During this unprecedented crisis that we are experiencing, care workers are considered essential services. But as the Spanish union Comisiones Obreras says, "Home-based workers, more important than ever, as forgotten of as ever." The union confederation “wants to highlight the work of this group that is tackling the COVID-19 crisis with great integrity, but without adequate protection. Although companies maintain specific security protocols against the virus, there is still a lack of the necessary personal protective equipment (PPE) in most cases. This situation has led many users to dispense with services for fear of contagion”.
The Secretary General of UNI Global Union (global union entity that groups more than 20 million workers in the service and knowledge economy) has addressed the World Health Organization requesting that it update its Provisional Technical Guidelines to clarify that home care workers must be included as health workers for the purposes of PPE. "These workers provide care to a population that is vulnerable to the virus (the elderly, the chronically ill and the disabled), but are often not granted essential health worker status", said Christy Hoffman in her letter. “Now they are also supporting patients who are dismissed from the hospital in order to free up space for urgent cases of COVID-19. These workers are not only at risk of contracting the disease, since people can spread it without having symptoms and symptoms can be confused with other diseases, but without adequate protection they can become vectors of transmission to others”.
In her letter sent to WHO Director-General, Dr. Tedros Adhanom Ghebreyesus, Hoffman made the following suggestions for updating or developing new specific guidelines for home care workers:
Mandatory and sufficient personal protective equipment for home care workers.
Homecare workers should receive masks, gowns, and gloves, as well as disinfectants, sterile equipment, and other PPE for all visits to their patients.
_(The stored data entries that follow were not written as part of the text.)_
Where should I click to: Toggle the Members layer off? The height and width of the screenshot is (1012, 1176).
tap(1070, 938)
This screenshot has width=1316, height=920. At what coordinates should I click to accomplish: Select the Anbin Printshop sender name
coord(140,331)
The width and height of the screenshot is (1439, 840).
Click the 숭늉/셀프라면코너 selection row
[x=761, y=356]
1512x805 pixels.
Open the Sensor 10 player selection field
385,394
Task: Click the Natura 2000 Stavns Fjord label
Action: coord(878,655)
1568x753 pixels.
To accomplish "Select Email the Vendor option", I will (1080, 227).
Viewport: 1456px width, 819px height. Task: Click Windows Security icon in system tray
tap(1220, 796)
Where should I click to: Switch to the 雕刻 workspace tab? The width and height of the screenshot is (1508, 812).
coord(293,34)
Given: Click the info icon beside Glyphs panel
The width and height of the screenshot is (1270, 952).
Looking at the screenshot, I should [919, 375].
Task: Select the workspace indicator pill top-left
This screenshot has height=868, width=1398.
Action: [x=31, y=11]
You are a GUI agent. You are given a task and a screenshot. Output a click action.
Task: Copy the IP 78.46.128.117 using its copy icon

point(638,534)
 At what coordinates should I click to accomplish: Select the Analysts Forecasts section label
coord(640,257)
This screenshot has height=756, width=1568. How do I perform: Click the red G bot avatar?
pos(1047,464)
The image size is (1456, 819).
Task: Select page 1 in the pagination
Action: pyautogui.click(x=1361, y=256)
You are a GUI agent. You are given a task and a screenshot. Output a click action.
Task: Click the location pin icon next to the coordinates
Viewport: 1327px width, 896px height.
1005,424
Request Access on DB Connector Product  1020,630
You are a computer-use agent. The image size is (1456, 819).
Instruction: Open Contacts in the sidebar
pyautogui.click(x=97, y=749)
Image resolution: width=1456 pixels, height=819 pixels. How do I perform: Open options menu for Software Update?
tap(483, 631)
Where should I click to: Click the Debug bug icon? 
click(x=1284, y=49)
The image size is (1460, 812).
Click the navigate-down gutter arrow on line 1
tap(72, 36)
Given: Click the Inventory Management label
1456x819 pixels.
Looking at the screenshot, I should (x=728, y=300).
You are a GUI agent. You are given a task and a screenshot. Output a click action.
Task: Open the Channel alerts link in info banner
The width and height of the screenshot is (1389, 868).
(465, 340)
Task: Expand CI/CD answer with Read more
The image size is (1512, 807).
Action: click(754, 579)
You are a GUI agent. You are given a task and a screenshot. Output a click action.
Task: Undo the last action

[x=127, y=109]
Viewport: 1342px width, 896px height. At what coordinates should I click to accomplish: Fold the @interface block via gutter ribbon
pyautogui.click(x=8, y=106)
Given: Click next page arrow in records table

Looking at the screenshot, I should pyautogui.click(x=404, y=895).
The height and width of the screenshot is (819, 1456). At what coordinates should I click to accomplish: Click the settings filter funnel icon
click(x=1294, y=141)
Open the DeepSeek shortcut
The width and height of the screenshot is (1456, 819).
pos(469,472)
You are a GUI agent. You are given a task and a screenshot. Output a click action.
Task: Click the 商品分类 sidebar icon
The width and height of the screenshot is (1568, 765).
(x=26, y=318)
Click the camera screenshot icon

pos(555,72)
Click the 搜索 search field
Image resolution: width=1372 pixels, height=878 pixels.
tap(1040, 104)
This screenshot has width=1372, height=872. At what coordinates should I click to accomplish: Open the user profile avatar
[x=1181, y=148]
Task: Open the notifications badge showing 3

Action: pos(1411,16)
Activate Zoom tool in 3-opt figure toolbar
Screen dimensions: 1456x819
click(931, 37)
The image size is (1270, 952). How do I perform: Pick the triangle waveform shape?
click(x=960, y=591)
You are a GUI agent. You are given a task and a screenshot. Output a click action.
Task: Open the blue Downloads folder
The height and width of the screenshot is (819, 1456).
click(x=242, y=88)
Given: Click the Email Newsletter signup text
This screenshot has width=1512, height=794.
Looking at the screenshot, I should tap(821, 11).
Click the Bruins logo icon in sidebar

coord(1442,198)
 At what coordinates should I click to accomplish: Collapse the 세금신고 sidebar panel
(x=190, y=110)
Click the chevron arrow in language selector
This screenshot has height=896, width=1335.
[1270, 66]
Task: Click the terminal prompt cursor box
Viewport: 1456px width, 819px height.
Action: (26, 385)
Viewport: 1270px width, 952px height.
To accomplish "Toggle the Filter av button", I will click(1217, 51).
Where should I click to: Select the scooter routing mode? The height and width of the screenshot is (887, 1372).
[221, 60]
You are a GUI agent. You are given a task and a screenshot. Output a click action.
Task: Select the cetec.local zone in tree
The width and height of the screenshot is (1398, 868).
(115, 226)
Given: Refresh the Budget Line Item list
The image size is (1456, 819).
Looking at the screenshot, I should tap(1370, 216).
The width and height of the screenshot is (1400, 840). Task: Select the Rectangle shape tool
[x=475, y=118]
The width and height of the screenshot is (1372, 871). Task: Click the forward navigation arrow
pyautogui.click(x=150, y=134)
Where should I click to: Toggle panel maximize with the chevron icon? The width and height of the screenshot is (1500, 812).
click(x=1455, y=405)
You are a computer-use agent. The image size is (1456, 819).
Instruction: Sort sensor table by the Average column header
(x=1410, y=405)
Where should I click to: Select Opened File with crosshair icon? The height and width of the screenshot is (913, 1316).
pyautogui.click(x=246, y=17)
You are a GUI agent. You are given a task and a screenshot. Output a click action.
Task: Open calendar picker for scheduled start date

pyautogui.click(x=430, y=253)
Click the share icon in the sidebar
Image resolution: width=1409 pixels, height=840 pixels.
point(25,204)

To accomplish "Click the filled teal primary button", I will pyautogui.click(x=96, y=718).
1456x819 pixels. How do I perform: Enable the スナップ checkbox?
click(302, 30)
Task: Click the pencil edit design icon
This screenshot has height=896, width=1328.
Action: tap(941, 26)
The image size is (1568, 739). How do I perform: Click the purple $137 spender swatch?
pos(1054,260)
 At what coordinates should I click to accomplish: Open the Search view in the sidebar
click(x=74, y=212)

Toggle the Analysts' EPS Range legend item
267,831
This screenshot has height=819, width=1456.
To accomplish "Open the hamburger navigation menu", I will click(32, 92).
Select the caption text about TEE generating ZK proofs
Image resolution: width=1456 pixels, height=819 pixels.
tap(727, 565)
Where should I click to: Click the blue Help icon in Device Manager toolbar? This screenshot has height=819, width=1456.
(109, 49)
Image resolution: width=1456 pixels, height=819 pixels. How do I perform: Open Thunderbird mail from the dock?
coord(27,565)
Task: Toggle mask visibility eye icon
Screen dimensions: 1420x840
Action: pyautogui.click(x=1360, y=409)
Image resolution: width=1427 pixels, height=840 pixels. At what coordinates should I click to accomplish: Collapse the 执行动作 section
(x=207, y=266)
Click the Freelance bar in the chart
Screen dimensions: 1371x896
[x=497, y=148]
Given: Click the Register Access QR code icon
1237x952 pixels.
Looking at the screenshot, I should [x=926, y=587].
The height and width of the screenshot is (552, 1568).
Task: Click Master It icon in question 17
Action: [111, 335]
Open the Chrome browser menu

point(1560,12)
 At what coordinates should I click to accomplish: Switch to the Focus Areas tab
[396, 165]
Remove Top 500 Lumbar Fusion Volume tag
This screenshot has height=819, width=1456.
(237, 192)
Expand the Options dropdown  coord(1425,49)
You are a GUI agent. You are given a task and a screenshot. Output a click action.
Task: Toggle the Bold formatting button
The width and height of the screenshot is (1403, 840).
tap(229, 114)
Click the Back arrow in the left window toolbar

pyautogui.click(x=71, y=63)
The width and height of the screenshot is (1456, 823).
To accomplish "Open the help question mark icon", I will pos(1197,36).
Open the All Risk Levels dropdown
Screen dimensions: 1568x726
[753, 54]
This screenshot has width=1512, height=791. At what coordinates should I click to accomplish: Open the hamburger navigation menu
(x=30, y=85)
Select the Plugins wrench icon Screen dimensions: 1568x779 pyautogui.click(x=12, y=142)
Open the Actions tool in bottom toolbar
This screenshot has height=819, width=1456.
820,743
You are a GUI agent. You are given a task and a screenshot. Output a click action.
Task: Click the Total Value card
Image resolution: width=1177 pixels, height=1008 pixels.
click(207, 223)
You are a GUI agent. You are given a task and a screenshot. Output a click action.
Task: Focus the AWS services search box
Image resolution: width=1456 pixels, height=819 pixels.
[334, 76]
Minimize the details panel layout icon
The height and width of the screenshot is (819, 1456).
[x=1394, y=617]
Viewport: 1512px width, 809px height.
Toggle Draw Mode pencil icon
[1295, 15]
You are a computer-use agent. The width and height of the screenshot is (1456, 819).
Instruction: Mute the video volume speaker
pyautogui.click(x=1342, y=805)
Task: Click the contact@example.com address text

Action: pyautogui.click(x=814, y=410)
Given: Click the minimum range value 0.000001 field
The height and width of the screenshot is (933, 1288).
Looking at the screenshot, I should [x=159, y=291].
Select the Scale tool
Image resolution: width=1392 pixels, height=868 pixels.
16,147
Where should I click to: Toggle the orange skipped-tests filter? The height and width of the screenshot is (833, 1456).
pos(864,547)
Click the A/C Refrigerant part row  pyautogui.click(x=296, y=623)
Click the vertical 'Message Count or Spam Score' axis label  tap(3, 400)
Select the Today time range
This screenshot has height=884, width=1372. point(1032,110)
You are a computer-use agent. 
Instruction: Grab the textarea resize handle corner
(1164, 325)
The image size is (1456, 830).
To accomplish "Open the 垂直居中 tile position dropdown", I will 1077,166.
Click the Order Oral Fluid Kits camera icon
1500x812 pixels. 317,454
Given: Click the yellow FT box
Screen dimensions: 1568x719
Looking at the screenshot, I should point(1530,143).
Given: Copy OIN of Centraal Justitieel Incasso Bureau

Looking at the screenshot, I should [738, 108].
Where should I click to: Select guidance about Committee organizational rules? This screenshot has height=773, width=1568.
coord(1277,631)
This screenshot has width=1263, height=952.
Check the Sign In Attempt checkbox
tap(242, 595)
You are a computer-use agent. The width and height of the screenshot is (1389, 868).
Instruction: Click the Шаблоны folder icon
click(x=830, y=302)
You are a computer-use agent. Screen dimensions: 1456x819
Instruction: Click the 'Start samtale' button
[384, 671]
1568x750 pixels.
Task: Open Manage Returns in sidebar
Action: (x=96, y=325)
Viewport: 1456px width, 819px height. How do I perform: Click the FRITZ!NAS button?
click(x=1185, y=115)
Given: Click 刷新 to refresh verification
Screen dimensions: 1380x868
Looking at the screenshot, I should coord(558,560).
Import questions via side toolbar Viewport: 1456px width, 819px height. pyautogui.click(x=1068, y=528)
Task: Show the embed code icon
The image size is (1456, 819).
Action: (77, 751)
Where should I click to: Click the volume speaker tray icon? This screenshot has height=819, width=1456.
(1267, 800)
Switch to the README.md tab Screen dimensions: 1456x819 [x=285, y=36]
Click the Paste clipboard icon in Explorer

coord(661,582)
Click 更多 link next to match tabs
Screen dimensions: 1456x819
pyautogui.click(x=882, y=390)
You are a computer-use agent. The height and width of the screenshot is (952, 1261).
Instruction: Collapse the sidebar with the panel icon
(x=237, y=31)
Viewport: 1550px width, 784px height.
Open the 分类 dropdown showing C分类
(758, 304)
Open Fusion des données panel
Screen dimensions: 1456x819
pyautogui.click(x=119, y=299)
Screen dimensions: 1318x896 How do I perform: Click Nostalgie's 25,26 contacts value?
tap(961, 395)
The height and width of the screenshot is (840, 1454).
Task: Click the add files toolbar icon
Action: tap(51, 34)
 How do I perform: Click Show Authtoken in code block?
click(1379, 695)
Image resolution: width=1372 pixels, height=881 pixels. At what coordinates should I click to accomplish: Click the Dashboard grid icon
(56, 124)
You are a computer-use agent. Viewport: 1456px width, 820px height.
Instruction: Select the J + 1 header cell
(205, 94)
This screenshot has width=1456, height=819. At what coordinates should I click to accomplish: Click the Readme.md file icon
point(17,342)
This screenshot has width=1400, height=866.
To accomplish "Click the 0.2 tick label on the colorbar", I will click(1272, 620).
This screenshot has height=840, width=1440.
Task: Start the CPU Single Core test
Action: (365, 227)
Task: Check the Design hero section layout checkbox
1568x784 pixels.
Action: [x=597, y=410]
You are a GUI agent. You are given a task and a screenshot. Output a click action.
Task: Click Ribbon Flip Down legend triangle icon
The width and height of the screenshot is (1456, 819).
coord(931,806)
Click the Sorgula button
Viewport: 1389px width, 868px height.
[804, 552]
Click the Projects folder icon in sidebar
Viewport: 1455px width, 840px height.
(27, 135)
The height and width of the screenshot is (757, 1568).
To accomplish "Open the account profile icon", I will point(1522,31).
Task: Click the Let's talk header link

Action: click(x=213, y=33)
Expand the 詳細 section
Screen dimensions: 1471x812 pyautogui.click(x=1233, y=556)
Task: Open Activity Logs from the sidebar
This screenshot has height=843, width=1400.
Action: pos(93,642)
Training for home care workers on COVID-19 and regular information.
Few homecare workers have received formal training in infectious disease prevention. COVID-19 related training is essential to keep them and the community safe. Information should also be constantly updated as we learn and understand more about COVID-19 transmission.
Priority access to diagnostic tests for home care workers.
The pandemic unleashed by the coronavirus only made visible the more than precarious working conditions of those who are presently fundamental in sustaining collective life. The tremendous mark that it will leave on our societies and economies should not make us forget these women and men who, although essential, are constantly invisible.
Adriana Rosenzvaig is the advisor for International Affairs at the Federation of Associations of Healthcare Workers of Argentina (FATSA). In 2000, while General Secretary of the International Graphic Federation, she was part of the creation of UNI, an organization in which she first served as head of the graphic sector and later as head of Unionization and Campaigns. In 2016 she was the Regional Secretary of UNI Global Union in Montevideo.